What he’s saying is that these verses represent the very beginning of mankind’s
brief time in the Garden of Eden, before their – Adam and Eve’s – first sin – Original
Sin – and that humankind has ever since longed for life in the Garden, urged on by
the persistent’ racial memory of that brief, distant time!

The problem with this being that in speaking like this, he is literalizing something that
was never meant to be taken literally – something that stands on its own in its beauty
and its meaning, as a story about a time before time, a story of Shangri-La and
Camelot, of the Havens of Middle Earth and the enchanted Isle of Prospero, all rolled
into one!

And to reduce it to “a place” where human beings once lived, and that still exists in
their memories, is to reduce it to something less than it is – to something that is not
Eden – to lose the depth the beauty, the power  the glory and the Truth of the tale!

I come back to a theme I haven’t visited for a while that great song sung by Sportin’
Life in Porgy and Bess: “it ain’t necessarily so. The things that you’re liable to read in
the Bible, they ain’t necessarily so!” And we shouldn’t treat them as if they were, as if
they were factual, because they were never meant to be!

If we were to suppose that Hamlet was about a spoiled, depressive Danish prince
who went over the edge in a conspiracy theory fixation on his father’s death and his
mother’s remarriage – and he and a bunch of others got killed because of it; that
Macbeth was just a semi-savage Scottish Highlander who was pushed into paranoia
and an early, violent death by an envious, ambitious, scheming, hormonal wife; or to
adopt that same sort of literalist and reductionist outlook toward any of the great
works of art that have informed and inspired and exalted so many, through the ages,
we would destroy all those great works, and reduce them to something akin to cheap
paperback tales!

And so it is with so much of the Bible.

As I’ve said so many times, the Bible is the richest literary collection the world has
ever known, with literally every type of literature yet invented, from eyewitness
histories, to moving love stories, to great short stories, to beautiful, even lush poetry
and anything else you can think of, and the most powerful in its depth, its glory, its
majesty and its beauty!

The literalizing of scripture – the literalizing, especially of this Scripture –  is the kind
of idiotic misunderstanding that has half the country squabbling over science
textbooks that teach evolution – and overlooking the glorious beauty and real
meanings of the Book of Genesis!

So forget about that wonderful time in Eden; don’t think about how you wish you
could have lived, then; forget the nonsense.

But read the Book!
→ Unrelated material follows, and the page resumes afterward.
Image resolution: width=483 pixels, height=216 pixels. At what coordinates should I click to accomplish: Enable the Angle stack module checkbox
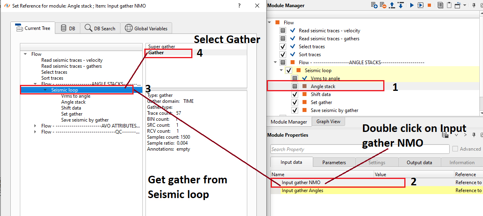pyautogui.click(x=295, y=86)
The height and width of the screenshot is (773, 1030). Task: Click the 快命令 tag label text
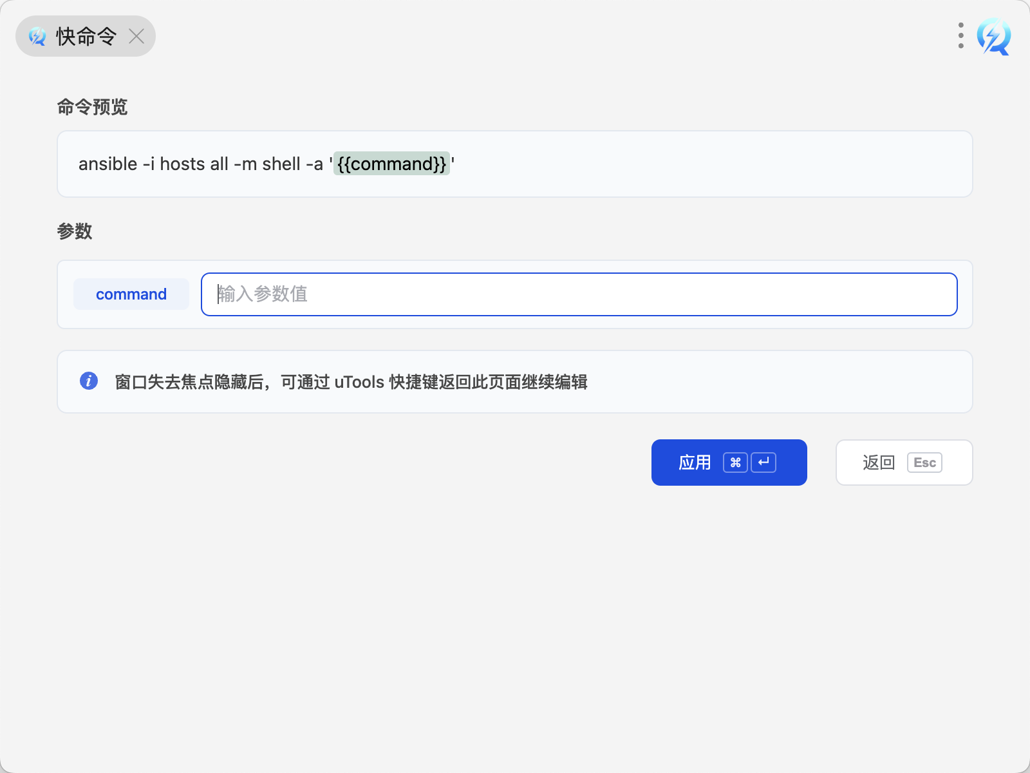[x=86, y=37]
Read it for yourself! Get a good translation – the Oxford Annotated
New Revised Standard Version is the one I use – and read it. Skip the genealogies
and the lists, for now – but read it, immerse yourself in it. Don’t try to memorize it. Let
it speak to you! Let it flow into your heart, your soul, your very bones! And let it
become part of you!

Let it work in you as it was intended to do. You’ll never regret it!

In his Name who creates, sustains and inspires us. Amen.